## 节选文字

══════════════════════════════

Spark：Dynamic Resource Allocation【动态资源分配】

1. 问题背景
2. 原理分析
   2.1 Executor生命周期
   2.2 ExecutorAllocationManager上下游调用关系
3. 总结与反思
4. Community Feedback

1.问题背景

用户提交Spark应用到Yarn上时，可以通过spark-submit的num-executors参数显示地指定executor个数，随后，ApplicationMaster会为这些executor申请资源，每个executor作为一个Container在Yarn上运行。Spark调度器会把Task按照合适的策略分配到executor上执行。所有任务执行完后，executor被杀死，应用结束。在job运行的过程中，无论executor是否领取到任务，都会一直占有着资源不释放。很显然，这在任务量小且显示指定大量executor的情况下会很容易造成资源浪费。

在探究Spark如何实现之前，首先思考下如果自己来解决这个问题，需要考虑哪些因素？大致的方案很容易想到：如果executor在一段时间内一直处于空闲状态，那么就可以kill该executor，释放其占用的资源。当然，一些细节及边界条件需要考虑到：

executor动态调整的范围？无限减少？无限制增加？
executor动态调整速率？线性增减？指数增减？
何时移除Executor？
何时新增Executor了？只要由新提交的Task就新增Executor吗？
Spark中的executor不仅仅提供计算能力，还可能存储持久化数据，这些数据在宿主executor被kill后，该如何访问？
。。。

2.原理分析

2.1 Executor生命周期

首先，先简单分析下Spark静态资源分配中Executor的生命周期，以spark-shell中的wordcount为例，执行命令如下：

# 以yarn模式执行，并指定executor个数为1
$ spark-shell --master=yarn --num-executors=1

# 提交Job1 wordcount
scala> sc.textFile("file:///etc/hosts").flatMap(line => line.split(" ")).map(word => (word,1)).reduceByKey(_ + _).count();

# 提交Job2 wordcount
scala> sc.textFile("file:///etc/profile").flatMap(line => line.split(" ")).map(word => (word,1)).reduceByKey(_ + _).count();

# Ctrl+C Kill JVM

上述的Spark应用中，以yarn模式启动spark-shell，并顺序执行两次wordcount，最后Ctrl+C退出spark-shell。此例中Executor的生命周期如下图：

Spark：Dynamic Resource Allocation【动态资源分配】_第1张图片

static-allocation

从上图可以看出，Executor在整个应用执行过程中，其状态一直处于Busy（执行Task）或Idle（空等）。处于Idle状态的Executor造成资源浪费这个问题已经在上面提到。下面重点看下开启Spark动态资源分配功能后，Executor如何运作。

Spark：Dynamic Resource Allocation【动态资源分配】_第2张图片

spark_dynamic_allocation_executor_lifecycle

下面分析下上图中各个步骤：

spark-shell Start：启动spark-shell应用，并通过--num-executor指定了1个执行器。
Executor1 Start：启动执行器Executor1。注意：Executor启动前存在一个AM向ResourceManager申请资源的过程，所以启动时机略微滞后与Driver。

══════════════════════════════

## 存储数据
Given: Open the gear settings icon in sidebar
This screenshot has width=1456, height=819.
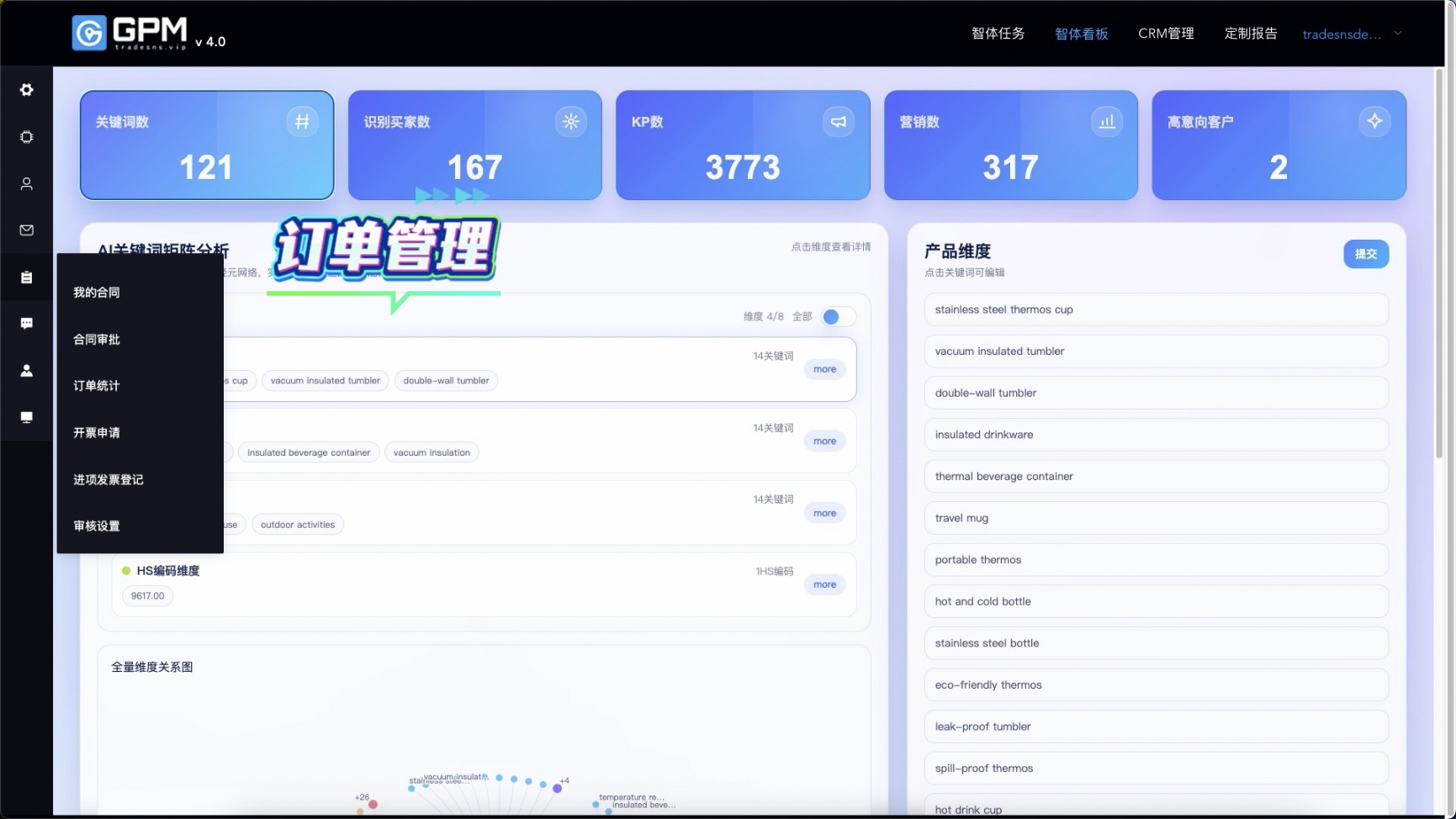Looking at the screenshot, I should click(x=27, y=90).
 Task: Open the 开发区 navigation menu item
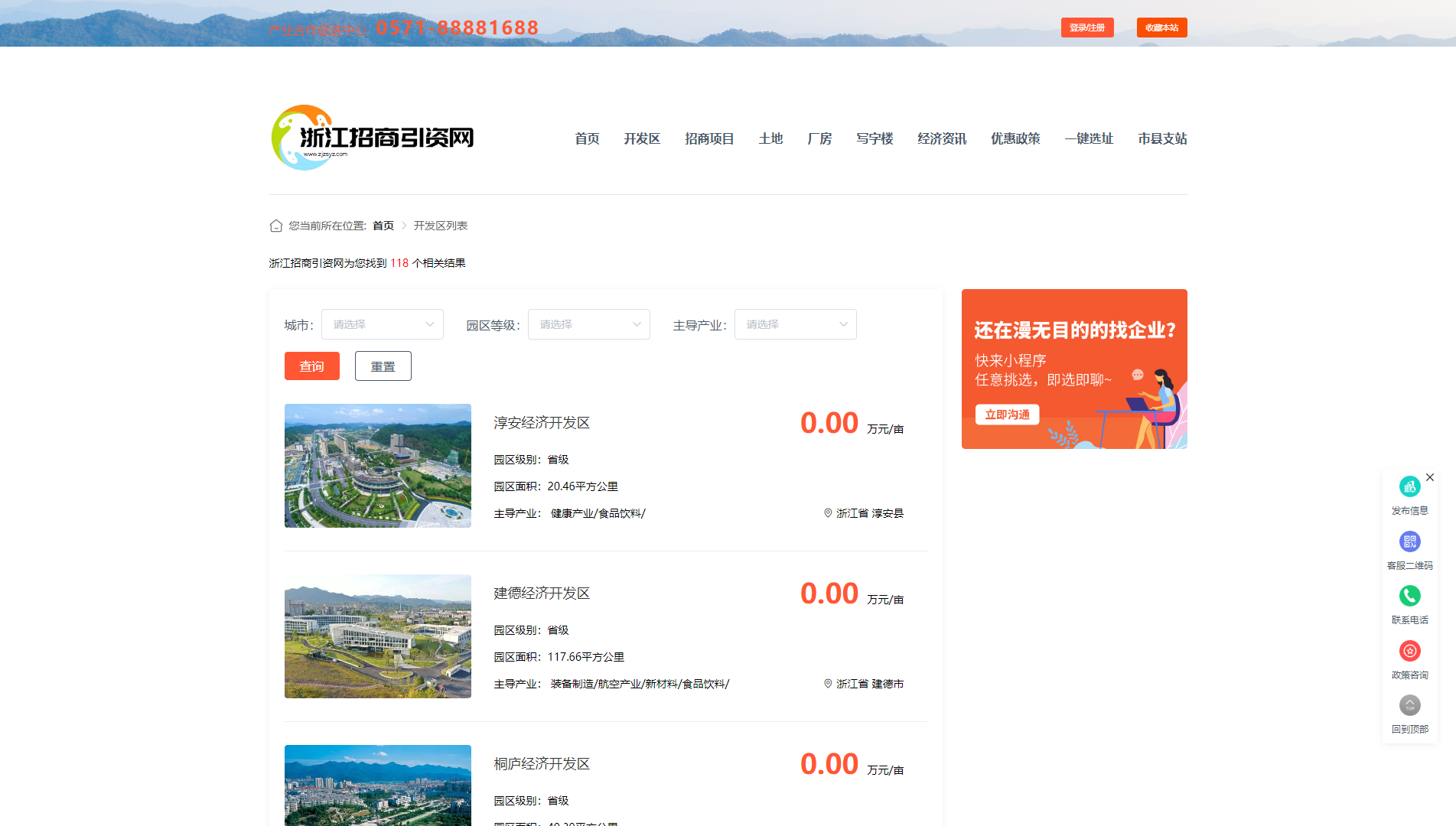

══════════════════════════════

## 练习任务
• 1. 在讲Spark动态资源分配的那篇文字里，Executor1启动得为什么比Driver稍晚一点？请用一到三句话说明。
• 2. 请接着那篇讲Spark动态资源分配的文字往下续写，从它最后一句之后开始写。

## 参考答案
• 1. Executor启动之前，要先由AM向ResourceManager申请资源，这一步需要时间，所以Executor1的启动时机会略微滞后于Driver。

• 2.
Job1 Start：提交第一个wordcount作业，此时，Executor1处于Busy状态。
Job1 End：作业1结束，Executor1又处于Idle状态。
Executor1 timeout：Executor1空闲一段时间后，超时被Kill。
Job2 Submit：提交第二个wordcount，此时，没有Active的Executor可用。Job2处于Pending状态。
Executor2 Start：检测到有Pending的任务，此时Spark会启动Executor2。
Job2 Start：此时，已经有Active的执行器，Job2会被分配到Executor2上执行。
Job2 End：Job2结束。
Executor2 End：Ctrl+C 杀死Driver，Executor2也会被RM杀死。

上述流程中需要重点关注的几个问题：

Executor超时：当Executor不执行任何任务时，会被标记为Idle状态。空闲一段时间后即被认为超时，会被kill。该空闲时间由spark.dynamicAllocation.executorIdleTimeout决定，默认值60s。对应上图中：Job1 End到Executor1 timeout之间的时间。
资源不足时，何时新增Executor：当有Task处于pending状态，意味着资源不足，此时需要增加Executor。这段时间由spark.dynamicAllocation.schedulerBacklogTimeout控制，默认1s。对应上述step6和step7之间的时间。
该新增多少Executor：新增Executor的个数主要依据是当前负载情况，即running和pending任务数以及当前Executor个数决定。用maxNumExecutorsNeeded代表当前实际需要的最大Executor个数，maxNumExecutorsNeeded和当前Executor个数的差值即是潜在的新增Executor的个数。注意：之所以说潜在的个数，是因为最终新增的Executor个数还有别的因素需要考虑，后面会有分析。下面是maxNumExecutorsNeeded计算方法：

  private def maxNumExecutorsNeeded(): Int = {
    val numRunningOrPendingTasks = listener.totalPendingTasks + listener.totalRunningTasks
    math.ceil(numRunningOrPendingTasks * executorAllocationRatio /
              tasksPerExecutorForFullParallelism)
      .toInt
  }

其中numRunningOrPendingTasks为当前running和pending任务数之和。
executorAllocationRatio：最理想的情况下，有多少待执行的任务，那么我们就新增多少个Executor，从而达到最大的任务并发度。但是这也有副作用，如果当前任务都是小任务，那么这一策略就会造成资源浪费。可能最后申请的Executor还没启动，这些小任务已经被执行完了。该值是一个系数值，范围[0~1]。默认1.
tasksPerExecutorForFullParallelism：每个Executor的最大并发数，简单理解为：cpu核心数（spark.executor.cores）/ 每个任务占用的核心数（spark.task.cpus）。

问题1：executor动态调整的范围？无限减少？无限制增加？调整速率？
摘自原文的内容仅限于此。